Why ‘build your own app’ is becoming the next security headache
- Published: Friday, 23 April 2021 10:02
Hybrid working models and the growing availability of easy to use app-building tool kits could spur the start of a ‘build your own application’ trend. Companies need to be aware and need to consider the associated security threats says Ben Field.
Hybrid working models have come of age as companies emerge from the pandemic and re-evaluate the trust they place in employees to be productive and the overheads offices have consumed while left unoccupied.
Numerous household names have said they support more flexible working patterns, with many planning to reduce their office space and gain the savings that can be made on property. HSBC cites a potential saving of $5.5bn a year if they cut back space by 40 percent. This will be music to shareholders’ ears, but also those of the CTO as it constitutes investment that can be made in digital transformation, innovation, productivity tools, customer experience, and product development.

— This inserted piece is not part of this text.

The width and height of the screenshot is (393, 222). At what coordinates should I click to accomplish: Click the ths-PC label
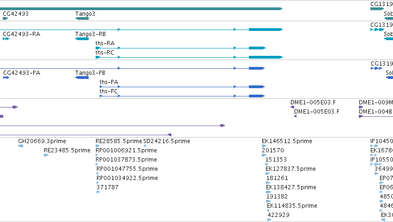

But speaking to CTOs shows that it’s not that straightforward. They now have thousands of home offices to keep going and secure, yet they can’t rely on the cash released to facilitate all the demands being made upon it.
It’s unsurprising then, that Forrester Research predicted that by this year more than half of software developers would be using no code and low code tools to build the lighter-weight applications people are asking for to do their job well. It’s a model that has real merit and potential. It provides flexibility in terms of budget as it’s very low cost, it’s fast so solutions can be built in a day and you need no coding experience to create something useful.
Forrester’s prediction was made before the pandemic, so it’s likely the numbers will be greater now and I suspect it’s not just professional developers who will be turning to build your own app models either. Employees will start to get in on the act and use it as a way to create a quick solution to a regular daily problem and overcome the IT team’s resource constraints.
This brings new risks: just as bring your own device forced a rethink on policy and corporate network security, so will build your own application. CTOs need to be aware of the risks, namely that it will create inefficiencies; and the network will become littered with cyber security hazards.
Things to consider include:
It’s ineffective and inefficient to have different business units creating apps. There are few apps to learn from, often the reason why they have been built in the first place, so it’s likely a number of apps doing similar things slightly differently will pop up. Wouldn’t it be better to have the synergy of a central service catalogue for business units to pick and choose from?
This highlights the question of resource. When you have a ‘part-time’ approach to development in the business unit, you are ultimately distracted away from the function’s core role and essential principles like security.
Keeping track of who is doing what is incredibly cumbersome, which is why it’s good to advocate a zero trust model. It will ensure that anything inferior and insecure is identified and if necessary, taken off the network. It should have:
- Identity verification – every person and device connecting to its network should prove its identity and get permission to connect, preferably with multi-factor authentication.
- Micro-segmentation – this is about controlling who can access what. It generally centres around data based on value and importance. The most valued data should be ring-fenced with well-defined access rules.
- Least amount of access – each user should get the least amount of permission they need.
- Access to sensitive networks and data should be monitored, and alerts should raise and be handled once unauthorised access is detected.
When a model like this is in place, new and unqualified applications, such as build your own apps, can be detected and access halted. Such a model can be easier to implement as part of the move to the cloud, but it can be introduced retrospectively too.
There is however an upside that CTOs could embrace. Zero trust models represent an effective means to highlight where IT investment needs to go. Analysing the results of zero trust initiatives could uncover which areas of the business have more no-code enthusiasts than others and why.
Indeed, IT could work with enthusiasts to find verified solutions that have more impact. When you consider the transformations and process changes that movements like this generate, it can be argued that these small instances could all add up to create real tangible change with regards to how functions work and perform.
What does good look like?
The best models put the ICT function at the centre to provide governance and consultancy. They provide a flexible set of building blocks for code, options for hosting etc. that the business units can use almost like Lego blocks to build localised business applications. In effect they become best practice consultants to the business functions and ensure the local business units know the short cuts to use and avoid and are leveraging best-practice.
This form of set up lets companies harness the horsepower, creativity, and local budgets from the units, while keeping centralised standards and governance in place. Done well, it contributes to having a leaner core ICT team and a secure set of apps hitting the network - an imperative for compliance and reputation.
Business transformation is often viewed as a massive change that takes years to embed. The pandemic has proved the contrary. Plans to deliver digital change has been brought forward by years, especially in retail. The need for contactless business models was so urgent that business had to adapt and make the impossible happen.
But it’s also shown that employees are resilient and have many of the answers that the more corporate view of the business doesn’t have. Working with them to realise their ideas and need to be productive – wherever they work – could be just as transformative.
Ben Field is regional director for the cybersecurity firm Radware’s UK, Ireland and Nordic operations.